Vol.25:危機管理、心と心を結ぶもの
  9月1日は防災の日である。78年前のこの日に14万人が亡くなった関東大震災が発生した。阪神淡路大震災では震災に対する危機管理体制の不備が問われ、それを契機に各自治体における危機管理体制の見直しがなされた。次は東海・南関東直下型地震マグネチュード8を想定した危機管理体制の万全性が試されている。
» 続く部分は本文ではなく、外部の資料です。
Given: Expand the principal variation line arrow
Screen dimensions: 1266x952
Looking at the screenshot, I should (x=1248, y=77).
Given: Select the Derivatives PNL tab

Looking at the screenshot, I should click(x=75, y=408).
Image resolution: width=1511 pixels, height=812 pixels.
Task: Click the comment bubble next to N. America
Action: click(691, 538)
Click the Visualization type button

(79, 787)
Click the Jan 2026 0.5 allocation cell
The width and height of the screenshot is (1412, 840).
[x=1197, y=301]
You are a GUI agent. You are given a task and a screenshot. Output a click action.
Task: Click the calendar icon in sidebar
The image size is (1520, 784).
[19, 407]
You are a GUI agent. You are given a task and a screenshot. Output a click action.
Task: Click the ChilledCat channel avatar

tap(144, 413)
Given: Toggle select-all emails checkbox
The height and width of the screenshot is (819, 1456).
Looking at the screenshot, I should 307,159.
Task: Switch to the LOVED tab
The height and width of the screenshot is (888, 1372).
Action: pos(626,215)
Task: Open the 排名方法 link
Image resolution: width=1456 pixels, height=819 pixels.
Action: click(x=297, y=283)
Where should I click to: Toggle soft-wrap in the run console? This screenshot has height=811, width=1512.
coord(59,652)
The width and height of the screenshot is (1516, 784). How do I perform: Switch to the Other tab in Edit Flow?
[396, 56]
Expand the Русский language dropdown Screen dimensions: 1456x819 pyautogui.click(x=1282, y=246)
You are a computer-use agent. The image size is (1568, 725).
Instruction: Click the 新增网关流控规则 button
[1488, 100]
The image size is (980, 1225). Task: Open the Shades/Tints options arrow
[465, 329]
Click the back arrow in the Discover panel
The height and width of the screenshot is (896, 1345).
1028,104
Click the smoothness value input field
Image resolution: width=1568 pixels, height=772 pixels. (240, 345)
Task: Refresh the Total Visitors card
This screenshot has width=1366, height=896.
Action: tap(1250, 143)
  平成13年7月21日夜の花火見物に押しかけた明石市JR朝霧駅前の横断歩道橋で起こった明石歩道橋事故は、歩道橋に6,000人が一度に殺到し、11人の圧迫死者、負傷者139人を出す大惨事となった。事故直後には、無謀な若者が煽り立てた群集パニックが原因と報道された。その後、警備を受け持った民間警備会社が責任回避のために虚偽の報告をしたことや、警察が事態の重大性を把握できなかった危機意識の甘さ、事故発生後の救急体制の遅れなど次々と明るみになった。
  今回の事故の特異的な点は、明石市役所や明石警察署および警備会社に対して危機管理体制の不備による業務上過失致死傷の責任が追及されていることで、危険回避が可能な複合人災であった。阪神淡路大震災の教訓が生かされていなかったことに日本人の安全管理と危機管理に対する基本的な意識の欠如を感じる。
  この事件のもう一つの際立っていたものは、極限状態に置かれた人間が自分を守ろうとする自己防衛だけではなく、弱い幼児、子供、老人を守ろうとする人間同士の助け合いの姿であった。当初、無謀な若者と報道されていた真実の姿は、橋の屋根格子に登って助けを求めたり、群集を誘導したり、息が出来なくなりぐったりとした子供を引き上げたりした善意の行動であってパニックを煽ったものではなかった。人間の超過密による酸素欠乏状態が起こり、意識が遠のいて行く中、周りからの圧迫から子供を必死でかばおうとしていた人、赤ちゃんを高く持ち上げた人、ほとんど身動きが取れない中、亡くなる直前まで近くにいた生後2カ月の男児を必死に守っていた71歳の女性などの姿があった。救急車が到着するまでの間、多くの市民が自主的に人工呼吸や心臓マッサージを懸命に行う光景が随所で見られた。居合わせた医師も加わっての応急措置で一命を取り止めた幼い子供もいた。
  イベント時の観客の命を守るには、安全管理体制と危機管理体制の両面が必要である。日本では危機管理という言葉は阪神淡路大震災の頃からよく言われるようになった。今回の事故をみると、不備ではあったが事前に協議されたのは事故防止のための警備(安全管理)体制のみで、事故発生を想定した危機管理体制はなかった。常設の救護センターにいたのは、看護婦一人で、市消防との具体的な協議はなく
、 現場に待機していたのは花火による火災警戒での消防車と工作車を配置しただけで、救急車はなかったことからも明らかである。まだ、事故発生から負傷者の通報がありながら、20分間も情報確認に手間取り、救急車が現場到着したのは事故発生から40分も経過しており、救急初動にも問題があった。
  心肺蘇生法は命の危機管理教育で、目の前で突然人が倒れた時、まず何をすべきかのすべての人に共通の救命行動マニュアルなのである。心肺蘇生法による救命行為には、単に心肺蘇生法を行うだけでなく、正しく行われているか見守る人、救急車を呼ぶ人、救急車を誘導する人、激励する人など、一人の命を救おうとする多くの人の助けが必要である。
  阪神・淡路大震災を経験した消防の救急隊員が絶句するほどの混乱の中で、呼吸停止、心肺停止した幼児や子供に対して多くの一般市民が迷わず心肺蘇生法を行った救命活動の姿が群集のパニック心理を治め、さらなる混乱を静めたものと思う。人間の危機に際し、心肺蘇生法は見知らぬ人同士を"救命の心"でつながった"心の架け橋"であり、瞬時に大きな力の結集を呼び起こした。